Two American Teenagers and Mexico's Most Dangerous Drug Cartel

ebook
1 of 1 copy available
1 of 1 copy available
The tale of two American teenagers recruited as killers for a Mexican cartel, and the Mexican American detective who realizes the War on Drugs is unstoppable. "A hell of a story...undeniably gripping." (The New York Times)
In this astonishing story, journalist Dan Slater recounts the unforgettable odyssey of Gabriel Cardona. At first glance, Gabriel is the poster-boy American teenager: athletic, bright, handsome, and charismatic. But the ghettos of Laredo, Texas—his border town—are full of smugglers and gangsters and patrolled by one of the largest law-enforcement complexes in the world. It isn't long before Gabriel abandons his promising future for the allure of juvenile crime, which leads him across the river to Mexico's most dangerous drug cartel: Los Zetas. Friends from his childhood join him and eventually they catch the eye of the cartel's leadership.

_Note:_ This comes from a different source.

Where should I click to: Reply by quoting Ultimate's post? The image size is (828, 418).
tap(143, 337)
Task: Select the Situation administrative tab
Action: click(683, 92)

As the cartel wars spill over the border, Gabriel and his crew are sent to the States to work. But in Texas, the teen hit men encounter a Mexican-born homicide detective determined to keep cartel violence out of his adopted country. Detective Robert Garcia's pursuit of the boys puts him face-to-face with the urgent consequences and new security threats of a drug war he sees as unwinnable.

In Wolf Boys, Slater takes readers on a harrowing, often brutal journey into the heart of the Mexican drug trade. Ultimately though, Wolf Boys is the intimate story of the lobos: teens turned into pawns for the cartels. A nonfiction thriller, it reads with the emotional clarity of a great novel, yet offers its revelations through extraordinary reporting.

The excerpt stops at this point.